Ah, this would have been a triumphant shot of Amanda crossing the line, but some bloke got in the way.

Slightly annoyingly, the half-marathon timer on the right is clear and easy to read, but the left-hand clock is a bit washed out by the sun. It says 4:13:16, but her chip time is 4:12:52. That's significantly better than Reykjavík, which is the closest comparison we have, being another event where it was unexpectedly hot and Amanda needed water poured over her head. She's been on a bit of a roll lately, despite a conscious decision not to push too hard for the sake of her knee.

The Town Crier has escaped his aerial prison and some of his ceremonial robes, but I bet he's still bloody hot in there! Mind, we're told he's a rogue! Well that's fine by me, I come from a long line of rogues and won't hear a word said against them. (I'm sure my father would have been outraged if he were alive today and didn't get enough #metoo mentions - I really am the white sheep of the family).

Ah, a fine pint of Piddle!

Yes, there really is a local brewery called Piddle - - and this is (well, mostly was) their very excellent "No. 1 Lager". On a day like this has turned out to be, a really cold beer is a medical necessity and ought to be provided on the NHS, but given that it's still a lot cheaper than a pint back home, I guess I can't complain too much.

That's a good red colour!

In what is known in sporting and gaming circles as an "unforced error", I clipped one of the "Road Closed" signs on my bike and took a bit of a tumble. It looks a lot worse than it it actually is, but it's a good job I was wearing shorts because it would have ruined a pair of trousers. I think the prang must have looked quite spectacular, because all the nearby runners stopped and asked if I was ok. "I'm fine, honest! Thanks, but get on with it you guys, you have a race to run!"

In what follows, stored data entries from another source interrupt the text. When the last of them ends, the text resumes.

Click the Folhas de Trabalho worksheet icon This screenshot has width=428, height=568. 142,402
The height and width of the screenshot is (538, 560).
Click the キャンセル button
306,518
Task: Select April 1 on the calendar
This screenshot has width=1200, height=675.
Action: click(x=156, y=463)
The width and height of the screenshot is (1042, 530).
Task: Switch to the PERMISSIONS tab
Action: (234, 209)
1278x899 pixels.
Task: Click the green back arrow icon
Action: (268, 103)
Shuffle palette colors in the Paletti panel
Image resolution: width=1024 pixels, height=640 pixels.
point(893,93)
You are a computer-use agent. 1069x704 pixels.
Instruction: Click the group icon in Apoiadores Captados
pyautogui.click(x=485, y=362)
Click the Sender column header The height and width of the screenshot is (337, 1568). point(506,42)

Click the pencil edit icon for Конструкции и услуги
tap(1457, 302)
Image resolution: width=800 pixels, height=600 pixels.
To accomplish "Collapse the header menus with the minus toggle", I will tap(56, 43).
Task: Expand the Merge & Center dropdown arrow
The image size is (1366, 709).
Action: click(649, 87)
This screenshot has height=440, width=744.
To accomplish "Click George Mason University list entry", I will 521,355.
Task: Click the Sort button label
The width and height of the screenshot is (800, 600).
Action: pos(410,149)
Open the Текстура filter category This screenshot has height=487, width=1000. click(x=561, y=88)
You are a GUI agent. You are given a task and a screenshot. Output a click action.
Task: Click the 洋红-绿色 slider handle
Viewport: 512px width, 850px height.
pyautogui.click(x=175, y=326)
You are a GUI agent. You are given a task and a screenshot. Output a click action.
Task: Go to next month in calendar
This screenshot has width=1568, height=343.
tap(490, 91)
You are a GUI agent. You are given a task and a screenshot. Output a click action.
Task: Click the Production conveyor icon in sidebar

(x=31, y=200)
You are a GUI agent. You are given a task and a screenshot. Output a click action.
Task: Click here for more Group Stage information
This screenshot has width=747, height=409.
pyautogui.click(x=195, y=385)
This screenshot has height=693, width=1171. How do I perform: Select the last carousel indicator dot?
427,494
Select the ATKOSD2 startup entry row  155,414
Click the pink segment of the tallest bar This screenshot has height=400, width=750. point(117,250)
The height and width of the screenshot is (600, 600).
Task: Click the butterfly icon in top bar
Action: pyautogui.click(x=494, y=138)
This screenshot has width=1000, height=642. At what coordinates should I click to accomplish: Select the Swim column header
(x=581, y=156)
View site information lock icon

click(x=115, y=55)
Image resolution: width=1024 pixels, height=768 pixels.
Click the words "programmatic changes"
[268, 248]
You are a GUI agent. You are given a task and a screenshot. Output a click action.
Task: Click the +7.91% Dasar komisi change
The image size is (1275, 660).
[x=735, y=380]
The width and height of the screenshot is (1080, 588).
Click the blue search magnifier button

FTAOD, I'm not playing it down because I'm macho. It really is no more than a nasty looking but superficial graze.

Hmm... this doesn't really convey the sheer size and weight of the medal. Perhaps I ought to take a picture of it on the weighing scales!

Final verdict: a beautiful day for a beautiful race, brilliantly organised by some of the best in the business. Amanda reckons that this has to be her number one recommendation to anybody thinking of doing their first marathon.

Damn, I just realised I forgot to sprinkle obscure (ha!) Hardy references throughout my text. Never mind. In the interests of broadening your education, I will regale you with some of the complaints made against Thomas Corton, abbot of Cerne Abbey. Cerne Abbey is, or more accurately was, in Cerne Abbas, better known for the chalk giant with the big willy. Sadly, only aerial photography shows him to his best advantage: up close you can't really see anything but grass, and from the best terrestrial viewpoint - a car park on the A352 of all places! - it's still a poor view.

But anyway: the not so very reverend Abbot was indicted for, amongst other things,

keeping concubines in the cellars of the abbey

letting the church and lands go to ruin

wasting the goods of the monastery on his concubines and children

openly soliciting honest women in the town and elsewhere to have his will of them

allowing some of the monks to play at cards all night and celebrate mass in the morning

allowing women to stay with the brethren from noon to evensong

There are some suggestions that these charges were motivated more by malice than an honest desire for truth, but I don't want to think that. I want to think that the Abbot was a proper rogue, just like the Town Crier, my father and me!